### Information given:
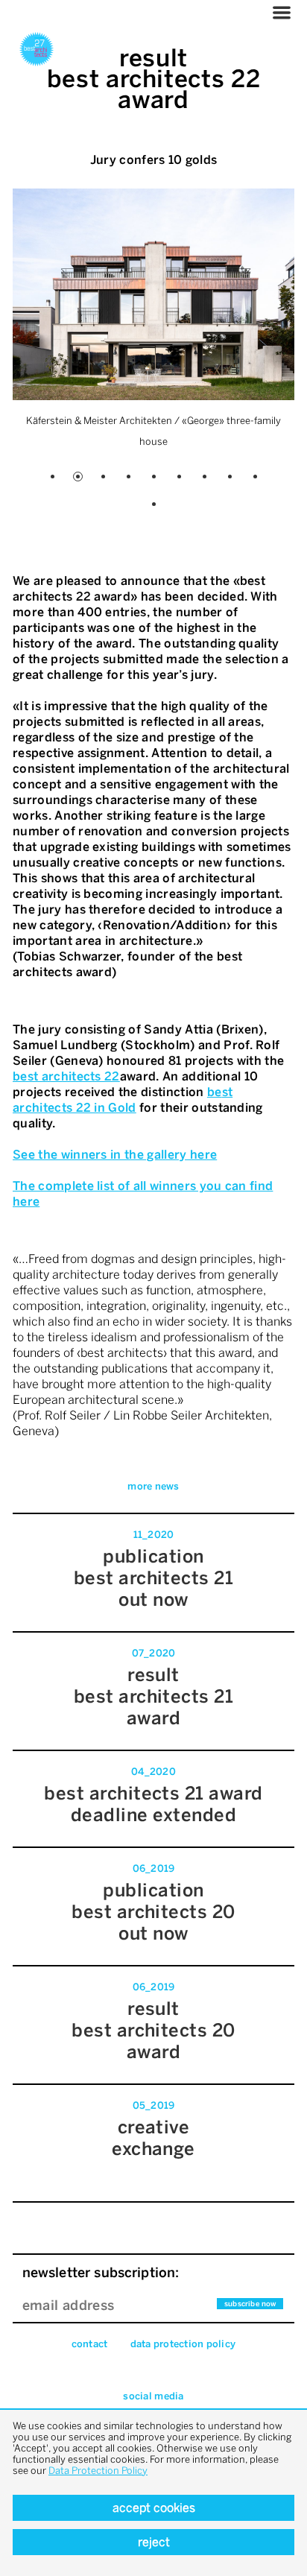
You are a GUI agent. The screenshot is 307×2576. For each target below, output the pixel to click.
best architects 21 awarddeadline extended (153, 1804)
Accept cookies (154, 2508)
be (214, 1092)
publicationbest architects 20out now (153, 1911)
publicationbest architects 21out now (154, 1577)
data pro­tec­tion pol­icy (183, 2343)
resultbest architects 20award (153, 2030)
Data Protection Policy (98, 2470)
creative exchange (153, 2137)
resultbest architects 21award (154, 1696)
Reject (154, 2542)
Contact (90, 2343)
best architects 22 (66, 1076)
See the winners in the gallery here (115, 1155)
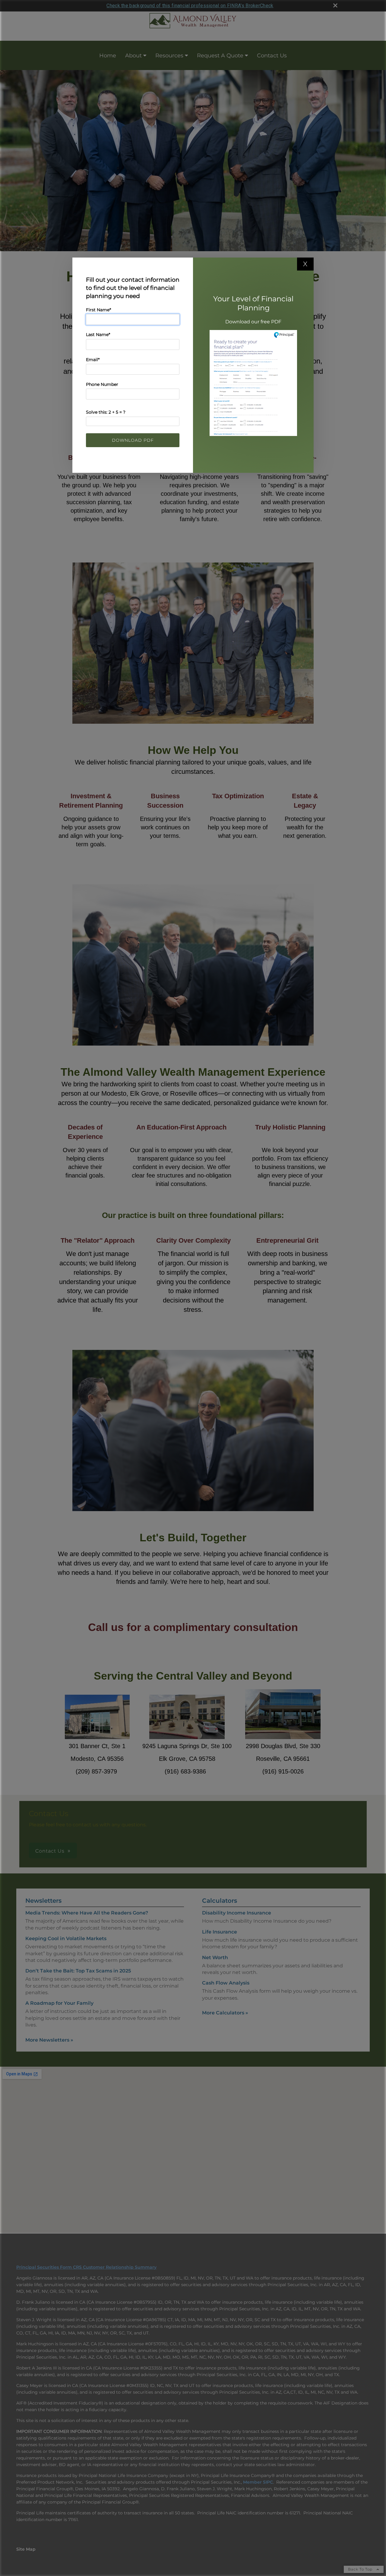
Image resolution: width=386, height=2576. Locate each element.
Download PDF (133, 440)
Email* (93, 359)
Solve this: (105, 412)
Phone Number (102, 384)
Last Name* (98, 334)
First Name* (98, 310)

### What is being asked:
The lines from the one with "Image resolution: width=386, height=2576." through the final line of the data are to be reproduced exactly, both included, with no other lines.

### Problem solution:
Image resolution: width=386, height=2576. Locate each element.
Download PDF (133, 440)
Email* (93, 359)
Solve this: (105, 412)
Phone Number (102, 384)
Last Name* (98, 334)
First Name* (98, 310)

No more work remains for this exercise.